Del otro lado de la frontera norte de Estados Unidos, en la provincia de British Columbia, en Canadá, se registró la temperatura más alta en la historia del país: 50 grados centígrados. No sólo eso, sucedió durante tres días consecutivos. Algo no visto desde que los canadienses tienen datos.
En la frontera sur, si bien no hemos roto esas marcas en lo que va del año, sí tenemos la peor sequía en décadas. En la capital se comienza a racionar el suministro de agua porque el sistema que la proporciona está en niveles críticos.
Sin embargo, y esto vale la pena recalcarlo, poco o nada de lo que sucede empata con el discurso político. En Estados Unidos, el partido republicano –que debido al sistema electoral controlará la mitad del Congreso durante el futuro próximo– se ha atado a las teorías de conspiración y probablemente no regrese de ese universo paralelo. Con ello es casi una garantía que cualquier medida para enfrentar el cambio climático sea, en el mejor de los casos, paliativa. Para un gran número de nuestros vecinos, todo es mentira.
En Europa sucede algo similar. Los políticos siguen viendo lo que ocurre como eventos aislados. No fue hasta el año pasado que el presidente ruso admitió la gravedad del calentamiento global. Todavía en 2019 decía que era imposible achacárselo a los humanos.
A pesar del cambio en retórica, su país enfrenta situaciones no vistas. Hace unos días, según reportes en medios, parte de Moscú se detuvo porque la ciudad jamás había recibido tanta lluvia en tampoco tiempo.
China, el principal productor de dióxido de carbono del planeta, ha cambiado de discurso en los últimos años, y ahora promete emisiones neutrales para 2060. No obstante, las palabras probablemente terminen enfrentadas con la realidad: en la batalla por la hegemonía global, China ha demostrado que su mayor interés es el crecimiento económico, a expensas de todo lo demás (al igual que Estados Unidos, que quede claro).
Y nos falta el mundo en vías de desarrollo. Acá el discurso es rancio. Si bien hay líderes –contados con los dedos de la mano– que muestran preocupación por lo que sucede y prometen trabajar para reducir emisiones, la mayoría está del otro lado. Bajo la premisa de que ahora viene la revancha frente a los estados colonizadores, todo es “el país primero”.
Refinerías, combustóleo, soberanía; cuántas veces no hemos escuchado que eso es lo importante.
Esa visión se traslada a la sociedad.

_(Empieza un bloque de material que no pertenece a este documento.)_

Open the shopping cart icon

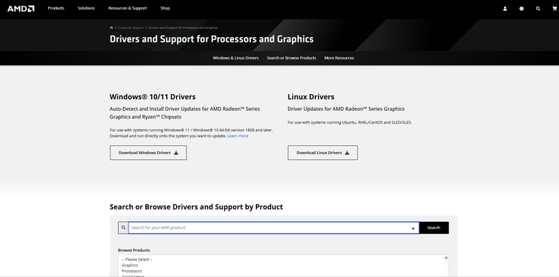(x=554, y=8)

Basta con entrar a las redes, a las secciones de comentarios de notas sobre el calentamiento global. “Ahora es nuestro turno”, claman los sesudos anónimos que pululan en la red.
Tal vez tengan razón; sin duda la historia ha jugado chueco y al mundo en vías de desarrollo le tocó la peor parte.
Pero si nos regimos por la consigna de que ahora nos toca a nosotros, después ya no le tocará a nadie.